Vector addition in spin orbit coupling

[kelly0303]

Hello! I am reading about spin-orbit coupling in Griffiths book, and at a point he shows an image (section 6.4.1) of the vectors L and S coupled together to give J (figure 6.10) and he says that L and S precess rapidly around J. I am not totally sure I understand this. I know that in the presence of spin-orbit coupling $L^2$ and $S^2$ are conserved, so the magnitude of L and S must be constant but $L_z$ and $S_z$ are not good quantum numbers, so they must change. I assume that this precession around J is the only configuration consistent with these requirements. However, I am not sure I understand why does the precession need to be fast. $L_z$ and $S_z$ would be conserved only if you have no precession at all, so you would have consistent results no matter how fast they precess. Where is this "speed" of precession coming from? Thank you!

 

[MathematicalPhysicist]

Aren't $L_z$ and $S_z$ come in multiples of $\hbar$, thus they are also quantum numbers.

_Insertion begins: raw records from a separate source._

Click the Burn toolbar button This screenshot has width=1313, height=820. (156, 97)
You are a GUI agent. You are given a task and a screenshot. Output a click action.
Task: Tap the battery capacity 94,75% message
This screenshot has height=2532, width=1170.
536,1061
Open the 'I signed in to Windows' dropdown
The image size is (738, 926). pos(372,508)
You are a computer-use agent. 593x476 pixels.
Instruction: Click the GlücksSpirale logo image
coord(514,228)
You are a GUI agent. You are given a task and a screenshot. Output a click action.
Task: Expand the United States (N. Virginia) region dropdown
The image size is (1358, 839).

BTW, what is the rigorous definition of a quantum number?
https://en.wikipedia.org/wiki/Quantum_number

 

[vanhees71]

I think the Wikipedia explains it quite well. Quantum numbers are eigenvalues of conserved quantities, i.e., the operator representing such a quantity commutes with the Hamiltonian and thus can be diagonalized simultaneously with the Hamiltonian. If you are lucky, and your system has enough symmetries you can find a complete compatible set of conserved quantities. Then you have a complete orthonormal basis characterized by the energy eigenvalue and a set of "quantum numbers".

In the most simple case of the hydrogen atom the spin-orbit coupling occurs when you take into account the interaction of the electron with the magnetic field due to the proton's motion in the (momentaneous) restframe of the electron. Famously one has to take into account also the Thomas precession, which is a relativistic effect important also in the non-relativistic limit, correcting the naive spin-orbit coupling term by a factor 1/2 (solving the enigma of the anomalous Zeeman effect making it consistent with the gyro-factor 2 of the spin-magnetic eigenmoment of the electron on the one hand and the measured value of the Zeeman-doublet splitting of atomic spectral lines). So finally you get a term
$$\hat{H}_{\text{LS}} = \frac{\mu_{\text{B}}}{\hbar c^2 m e} \frac{1}{r} \partial_r U(r) \vec{L} \cdot \vec{S}.$$
Now the Hamiltonian does not commute anymore with $L_z$ and $S_z$ but only with the total angular-momentum component $J_z=L_z+S_z$, i.e., now "good quantum numbers" (which means they are eigenvalues of conserved quantities) are $\vec{L}^2$, $\vec{S}^2$, $\vec{J}^2$, and $J_z$, and of course the energy eigenvalue $E$ itself but no longer $L_z$ and $S_z$, because these operators cannot anymore diagonalized simultaneously with the Hamiltonian.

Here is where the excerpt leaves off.